From the passage on Gazit's positions, output the stretch that begins at the words "He was a member of" and stops after "Analysis & Forecasting.", copied word for word.

=== Text for analysis ===
------

Gazit served and serves at various positions related to science and technology at the national and international level. From 2003 to 2009 he served on the International Relations Committee of the Biophysical Society. He also served as one of Strategic Research Program (SRP) Leaders of the EC Nano2Life Network of Excellence, an expert of the European Observatory of Nanobiotechnology (EoN), and a resident expert in the field of NanoBiology of Science At Stake. He is or was on the editorial board of several journals including Journal of Bionanoscience, Nanomedicine, PLoS ONE, Amyloid, Journal of Peptide Science and Current Chemical Biology.

He was a member of the Executive Council of "Access for All" program (אוניברסיטה בעם), member of the UK-Israel Life Science Council, member of the Public council of the program for implantation of science in government initiated by the Israel Society for Ecology and Environmental Studies, Member of the board of trustees of the Eric and Sheila Samson Prime Minister's Prize for Innovation in Alternative Fuels for Transportation, and member of the steering committee of the Yuval Ne'eman workshop for science, technology and security. He was a member (and chairman from 2008 to 2011) of executive board, The Interdisciplinary Center for Technology Analysis & Forecasting.

------

[Dataset entries]
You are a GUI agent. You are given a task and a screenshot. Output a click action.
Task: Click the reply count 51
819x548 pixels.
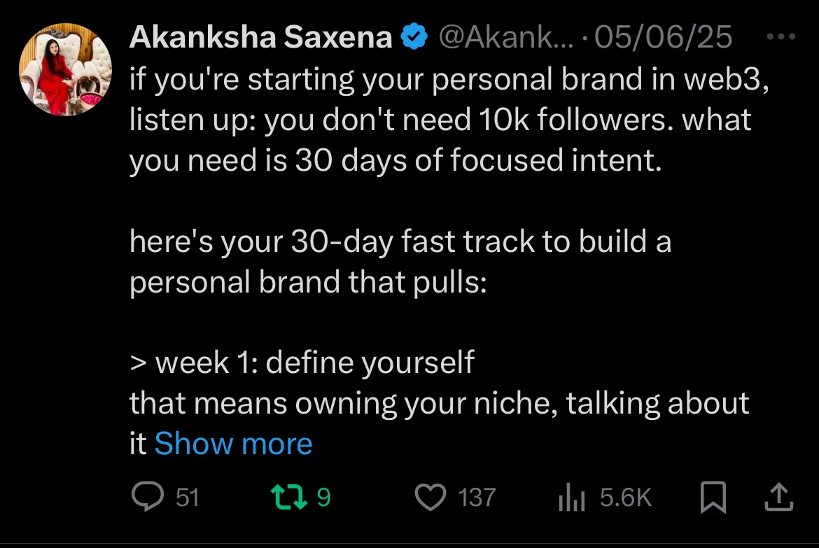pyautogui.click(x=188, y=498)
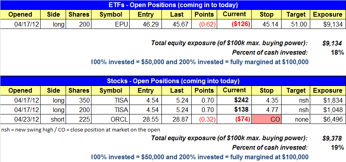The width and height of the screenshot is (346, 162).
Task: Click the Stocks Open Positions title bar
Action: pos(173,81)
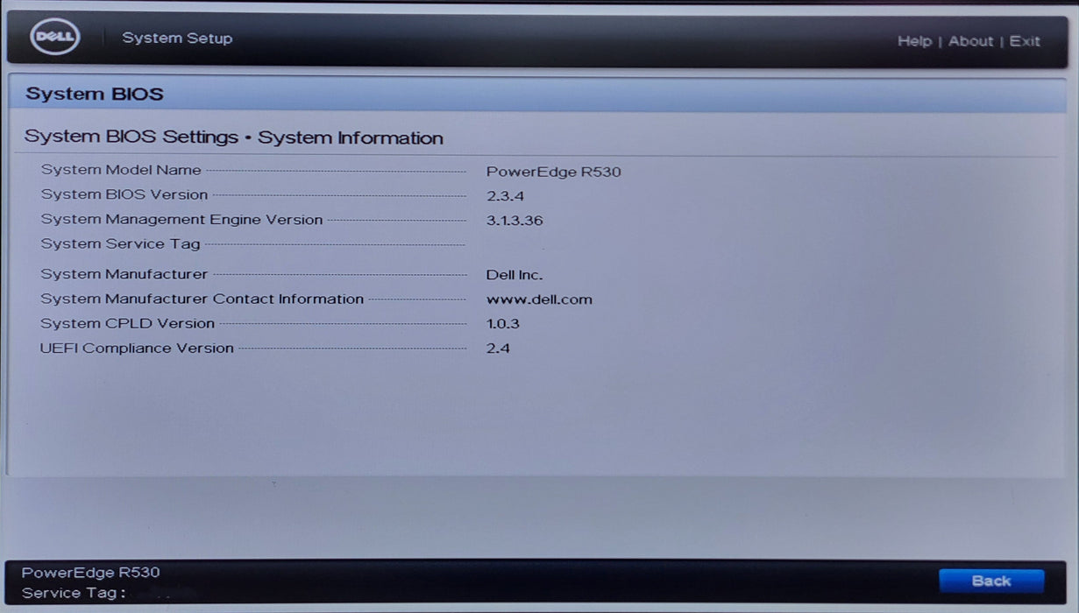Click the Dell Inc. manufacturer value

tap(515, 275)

------

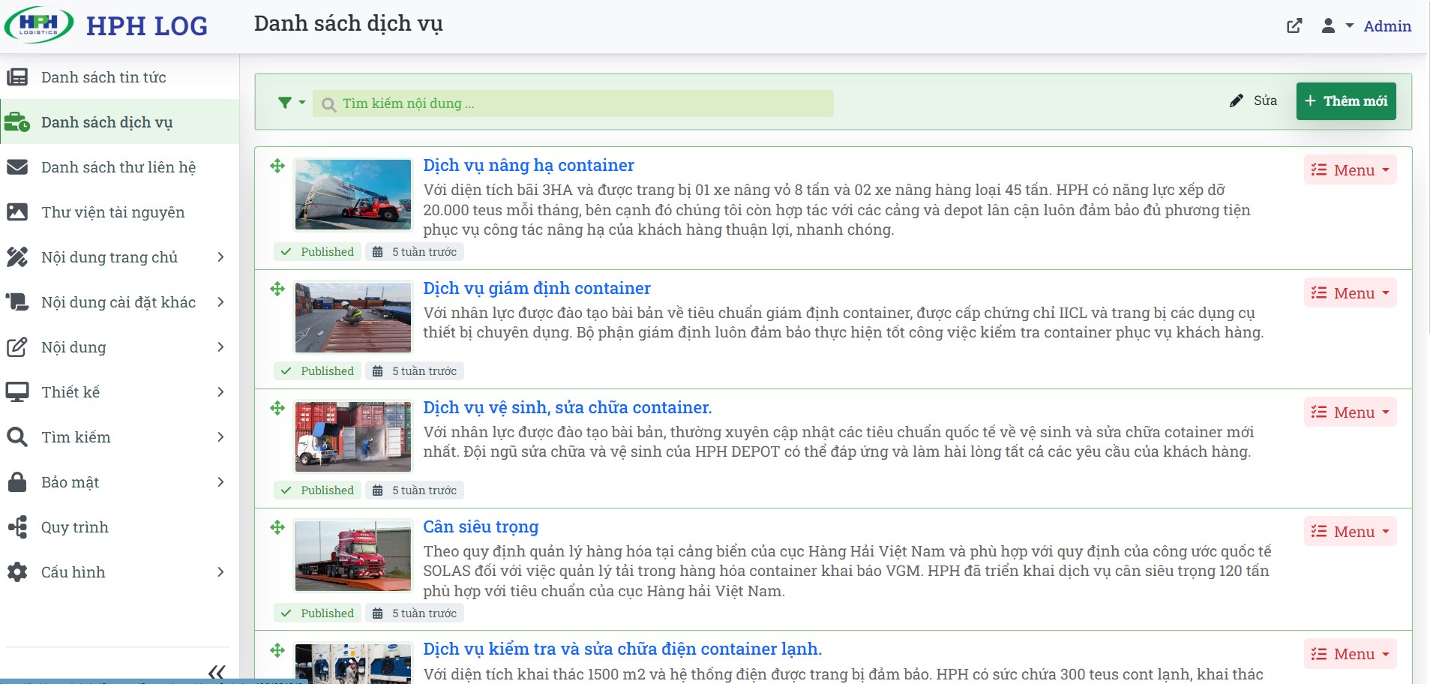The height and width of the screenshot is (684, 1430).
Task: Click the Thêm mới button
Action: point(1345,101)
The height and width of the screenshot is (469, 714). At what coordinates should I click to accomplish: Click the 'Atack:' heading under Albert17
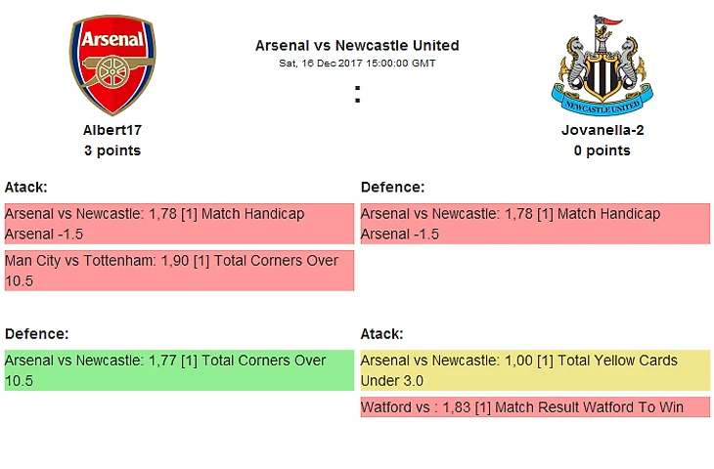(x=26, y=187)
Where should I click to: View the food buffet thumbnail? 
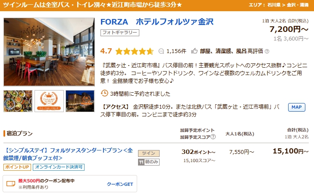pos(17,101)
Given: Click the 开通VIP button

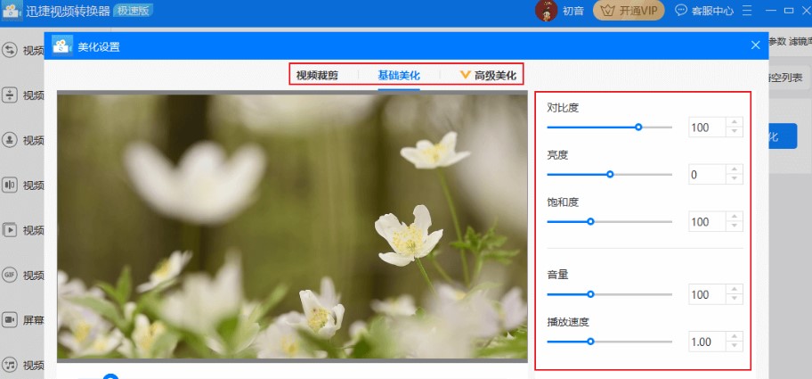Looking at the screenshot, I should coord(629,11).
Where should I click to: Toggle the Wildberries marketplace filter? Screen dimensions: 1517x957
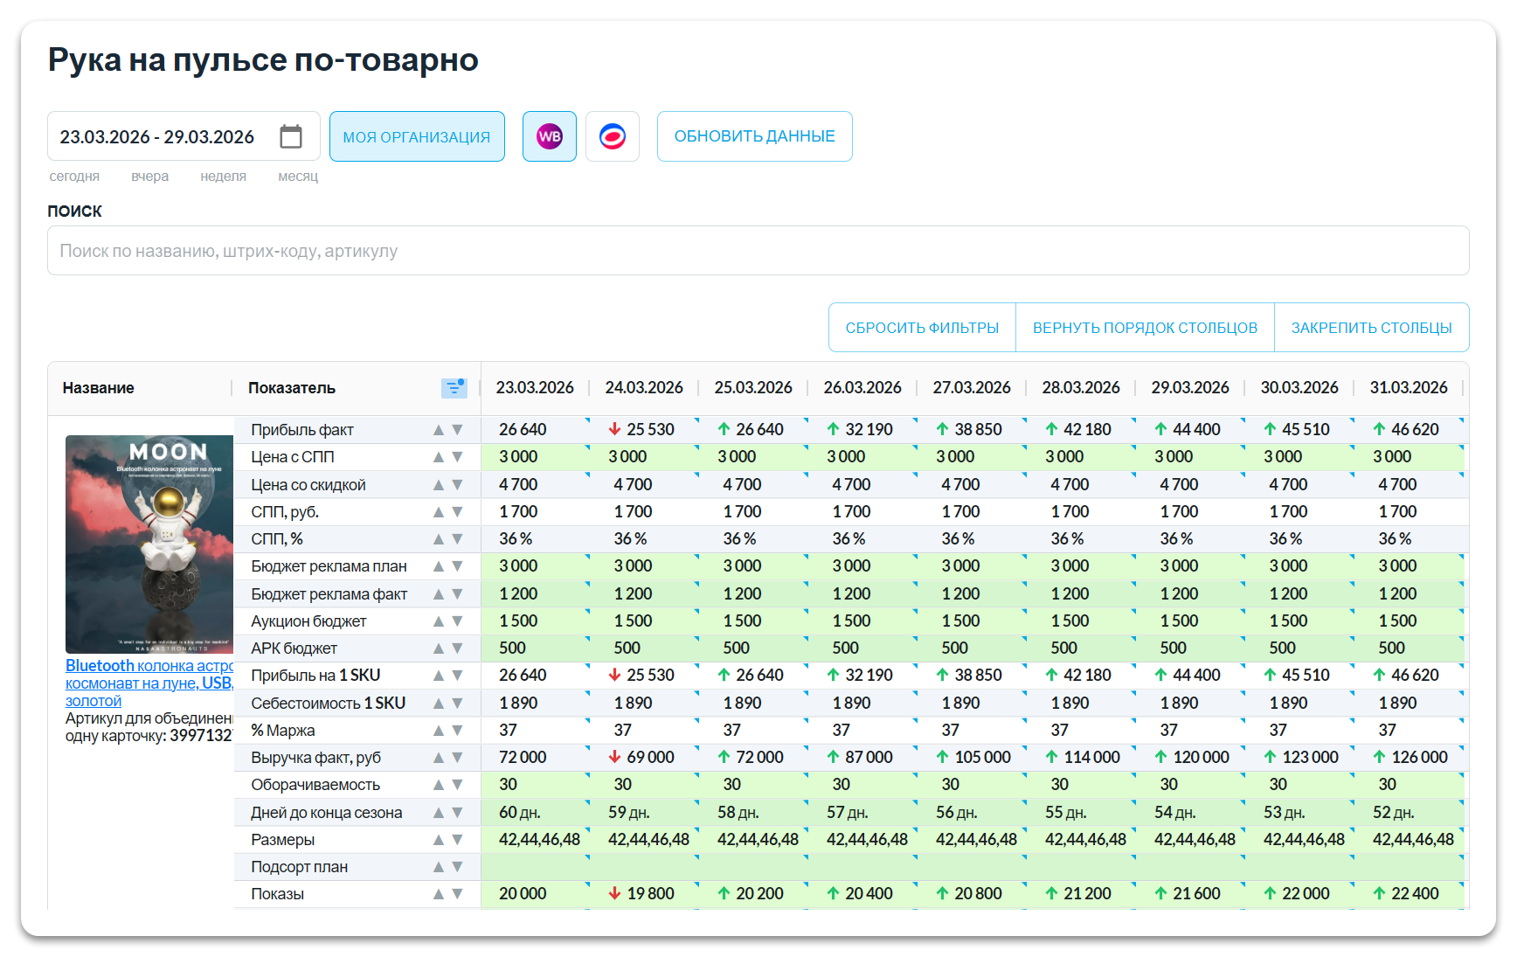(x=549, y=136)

------

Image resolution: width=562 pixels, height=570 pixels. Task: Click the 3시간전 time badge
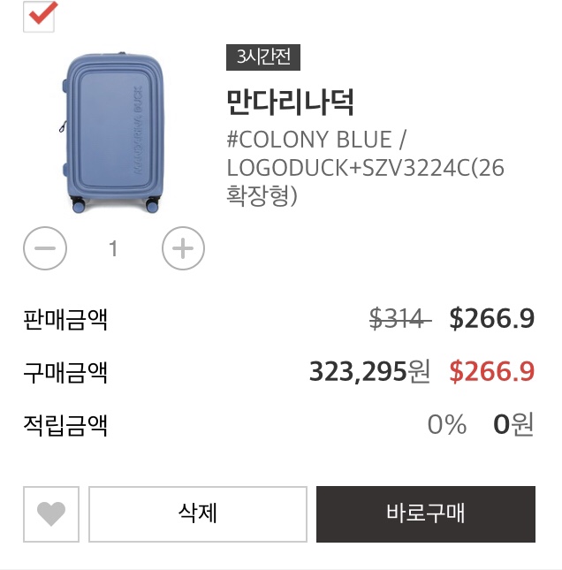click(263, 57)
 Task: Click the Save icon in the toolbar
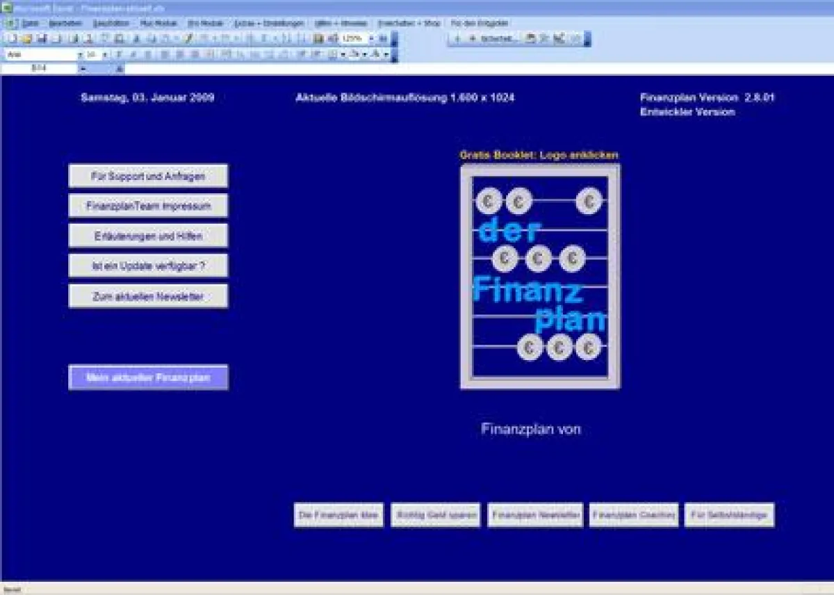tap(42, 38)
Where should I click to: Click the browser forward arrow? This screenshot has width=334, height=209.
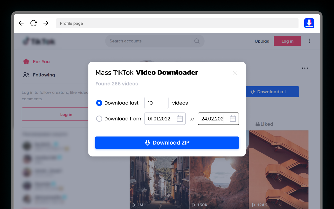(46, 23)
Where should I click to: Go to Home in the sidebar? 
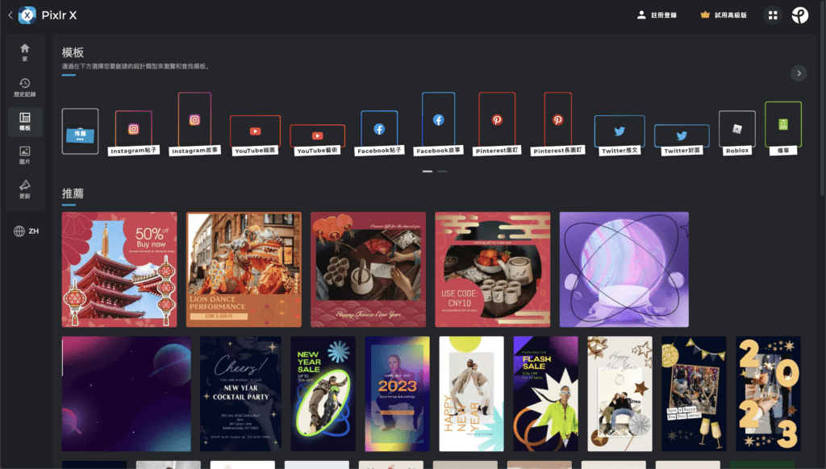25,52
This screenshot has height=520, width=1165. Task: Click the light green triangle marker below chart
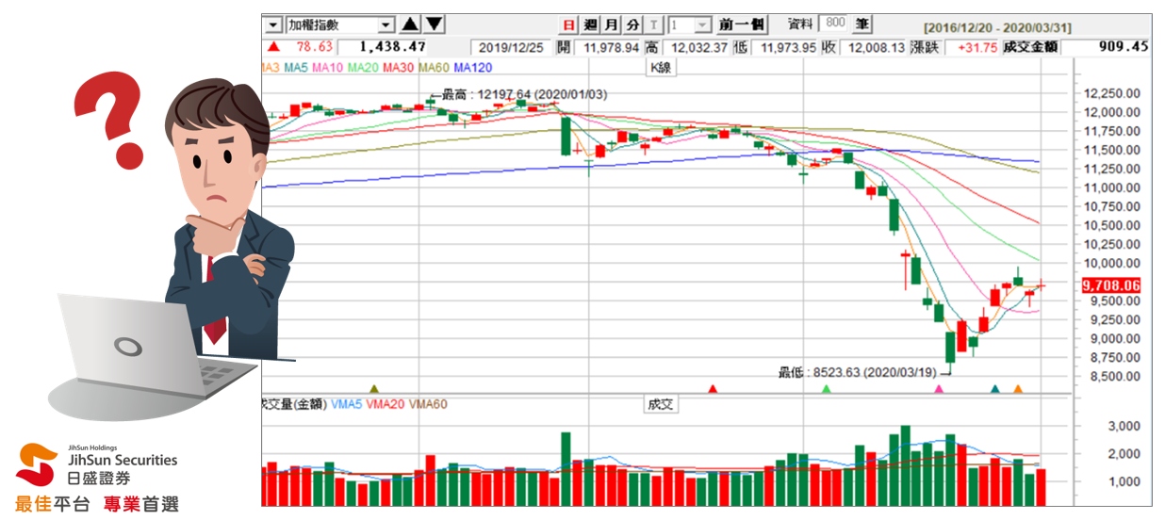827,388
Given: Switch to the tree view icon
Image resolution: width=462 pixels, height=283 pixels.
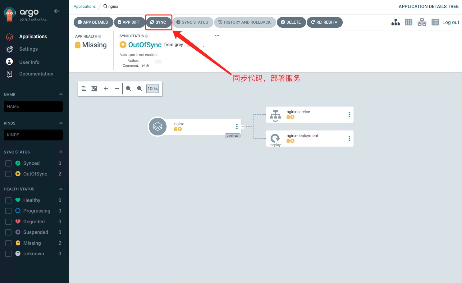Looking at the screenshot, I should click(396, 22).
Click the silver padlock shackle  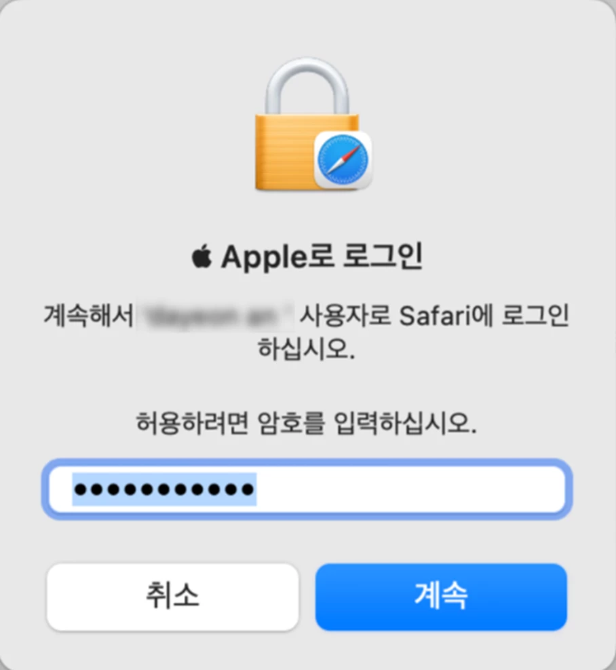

------

=== Answer section ===
He was a member of the Executive Council of "Access for All" program (אוניברסיטה בעם), member of the UK-Israel Life Science Council, member of the Public council of the program for implantation of science in government initiated by the Israel Society for Ecology and Environmental Studies, Member of the board of trustees of the Eric and Sheila Samson Prime Minister's Prize for Innovation in Alternative Fuels for Transportation, and member of the steering committee of the Yuval Ne'eman workshop for science, technology and security. He was a member (and chairman from 2008 to 2011) of executive board, The Interdisciplinary Center for Technology Analysis & Forecasting.